Material for this exercise.

=== Begin Enclosure ===

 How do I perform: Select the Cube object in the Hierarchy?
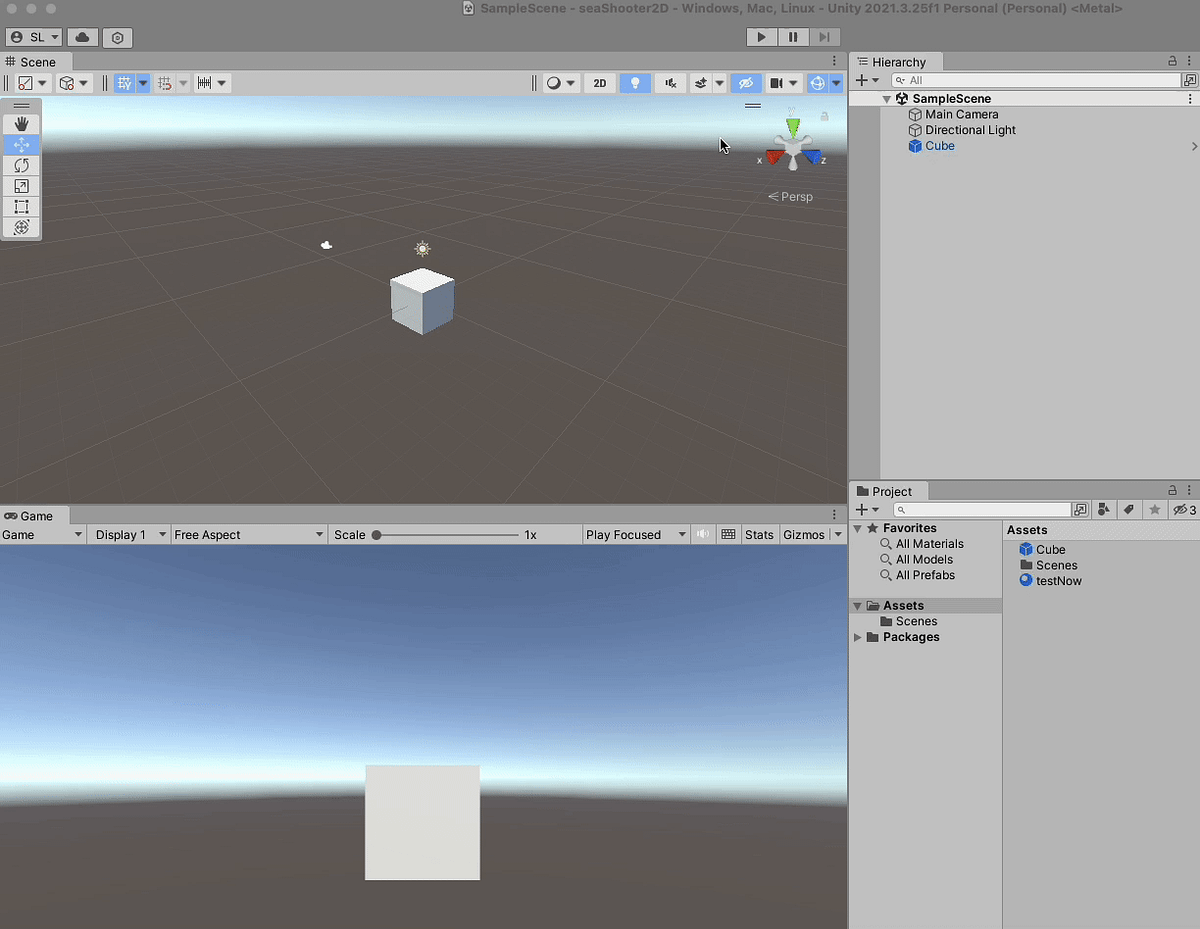coord(938,145)
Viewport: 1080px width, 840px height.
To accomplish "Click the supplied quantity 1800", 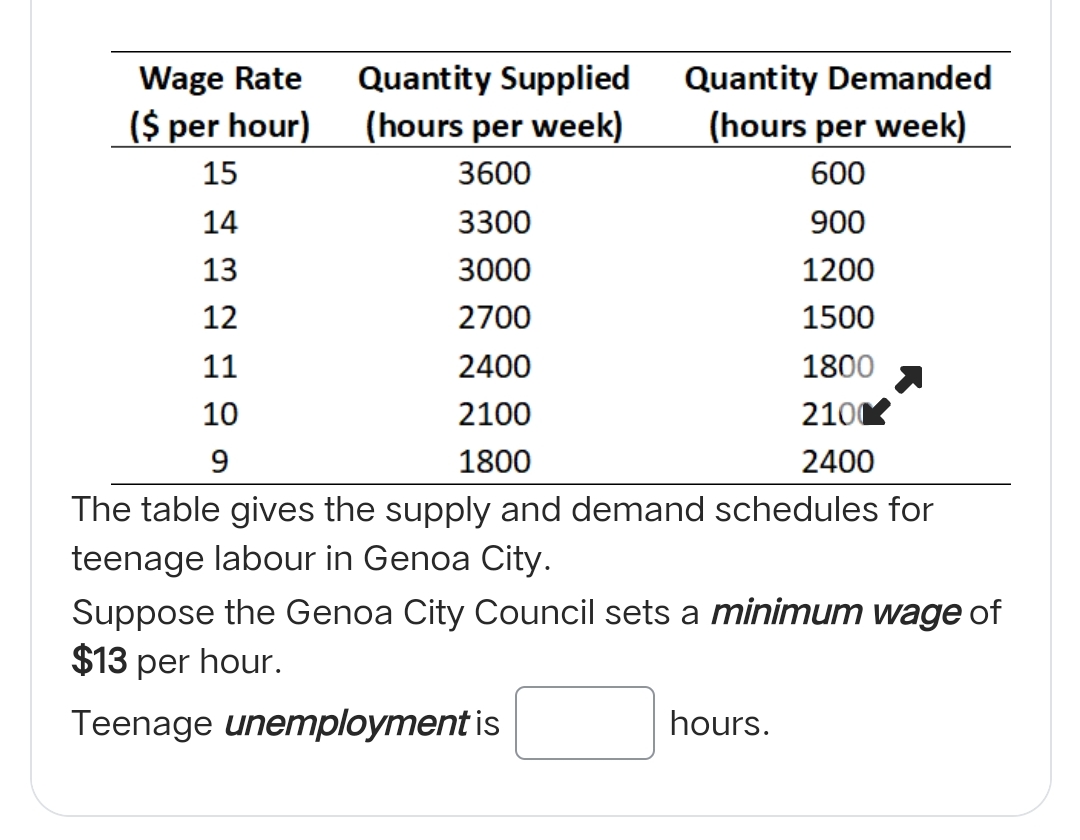I will [494, 461].
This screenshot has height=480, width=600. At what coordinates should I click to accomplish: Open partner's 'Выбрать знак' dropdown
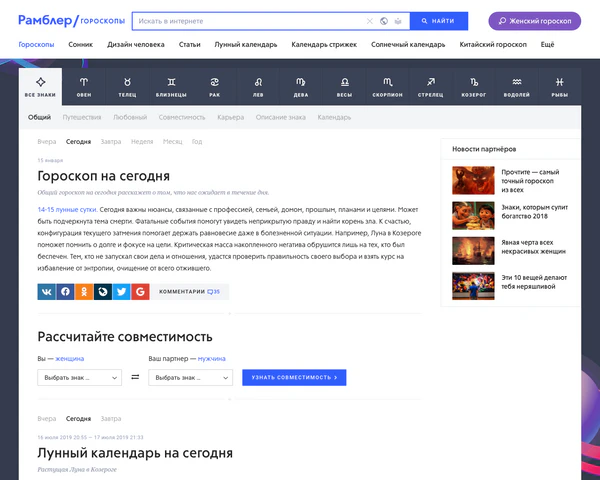point(190,378)
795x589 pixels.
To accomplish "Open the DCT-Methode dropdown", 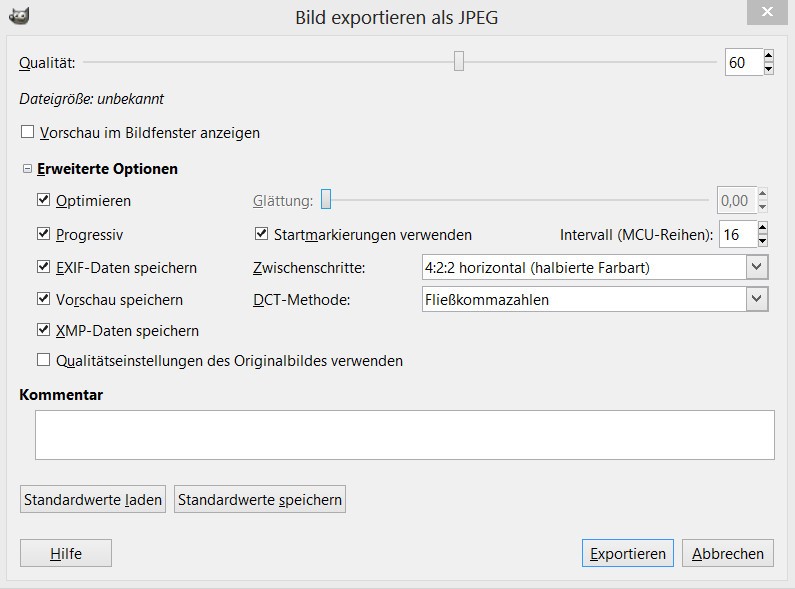I will 595,299.
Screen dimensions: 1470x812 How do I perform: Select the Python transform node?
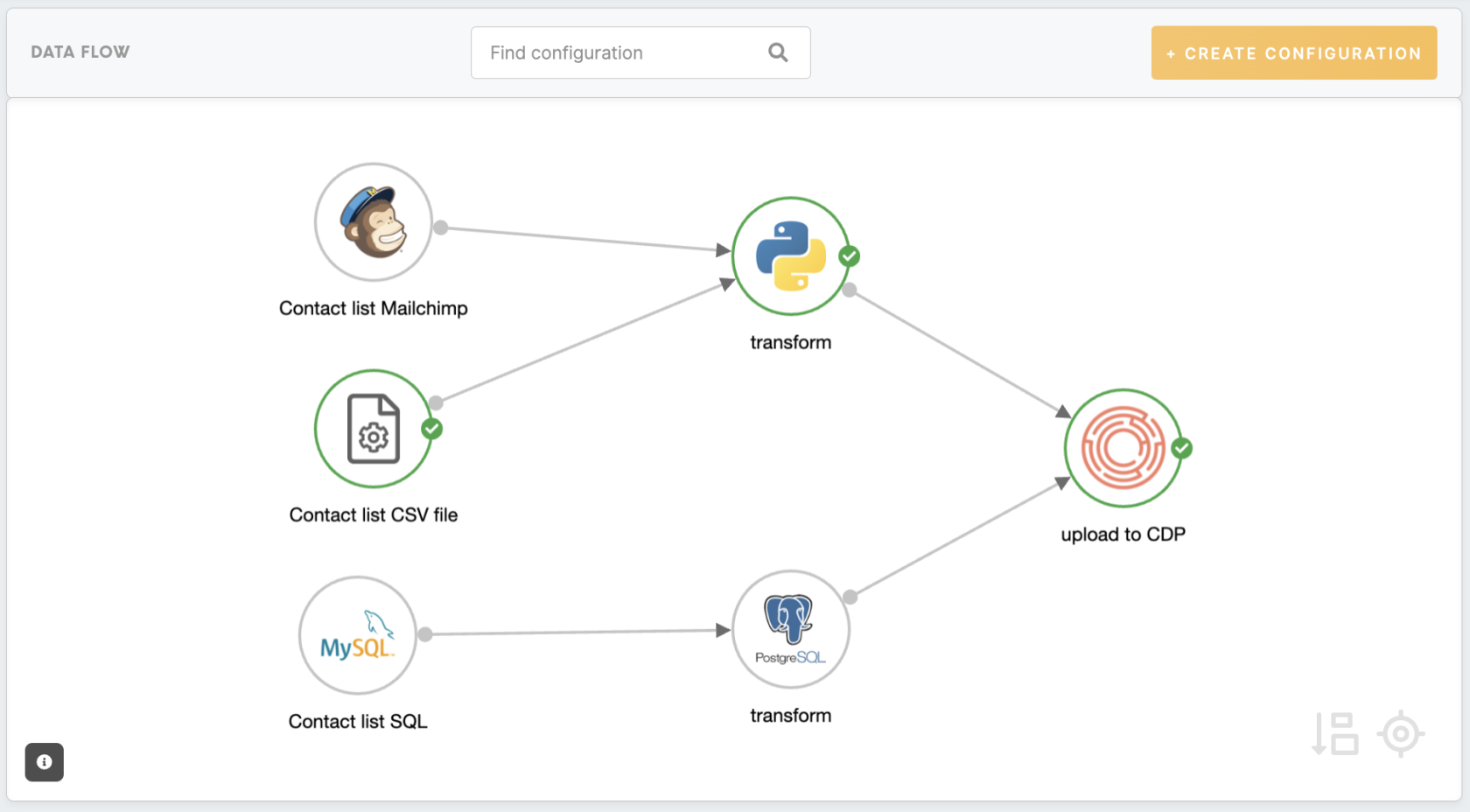(x=790, y=256)
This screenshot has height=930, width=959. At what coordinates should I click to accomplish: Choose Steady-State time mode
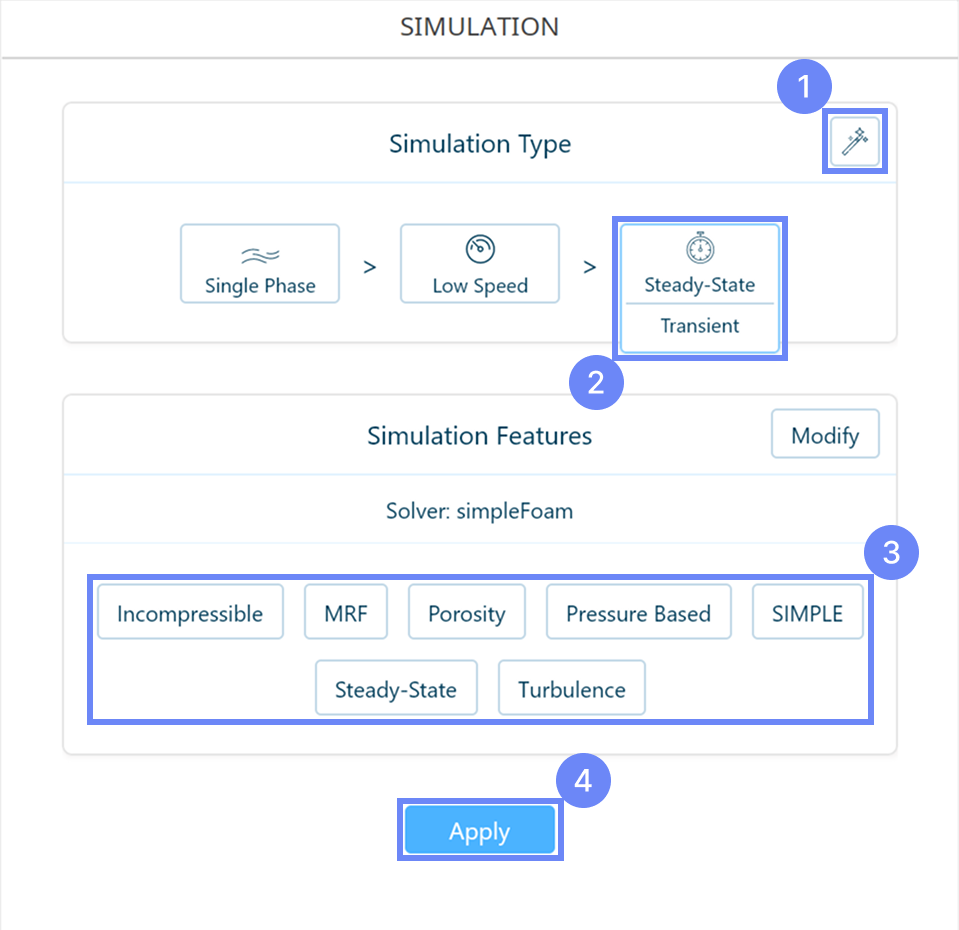(x=700, y=285)
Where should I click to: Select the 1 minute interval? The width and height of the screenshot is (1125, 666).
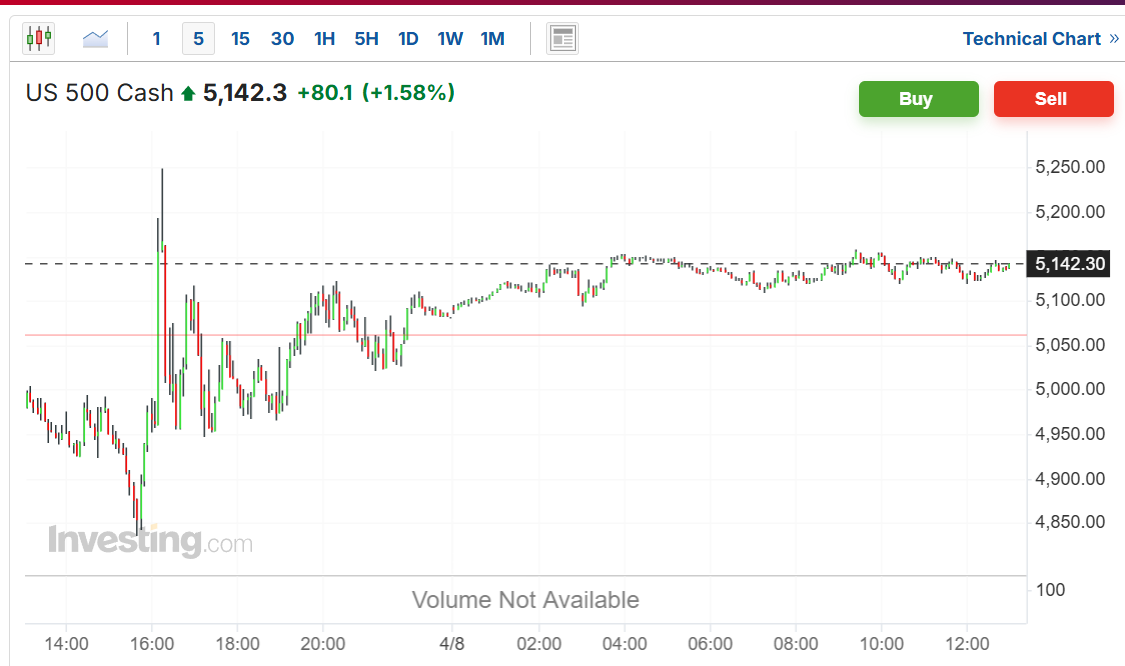tap(156, 39)
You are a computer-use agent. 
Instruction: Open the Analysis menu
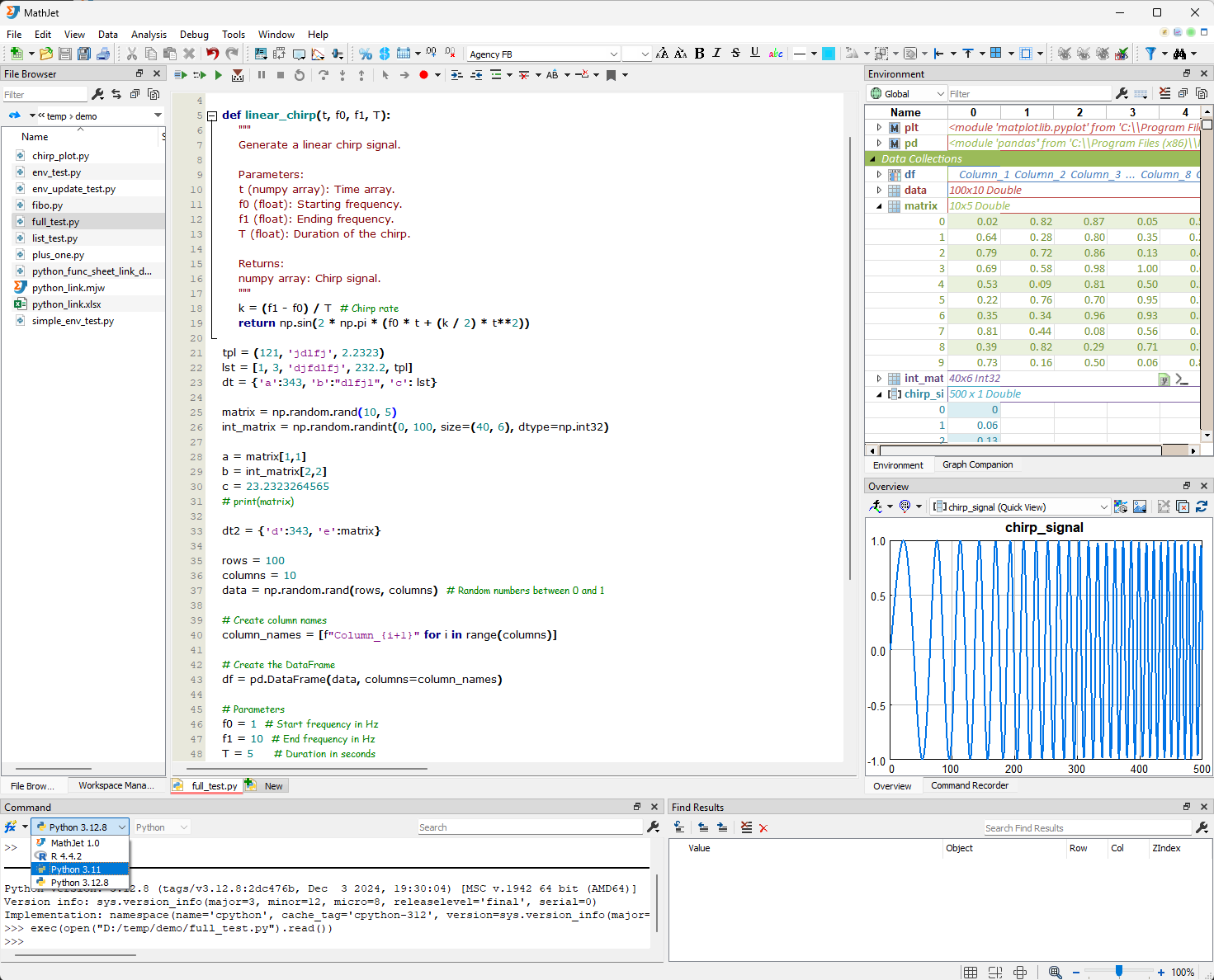click(x=149, y=35)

=== End Enclosure ===

Task to complete. Repeat the lines of the records verbatim, starting at the line containing "You are a computer-use agent." and stopping after the final line. Images stay out.

Solution for this task.
You are a computer-use agent. 
Instruction: Open the Analysis menu
click(x=149, y=35)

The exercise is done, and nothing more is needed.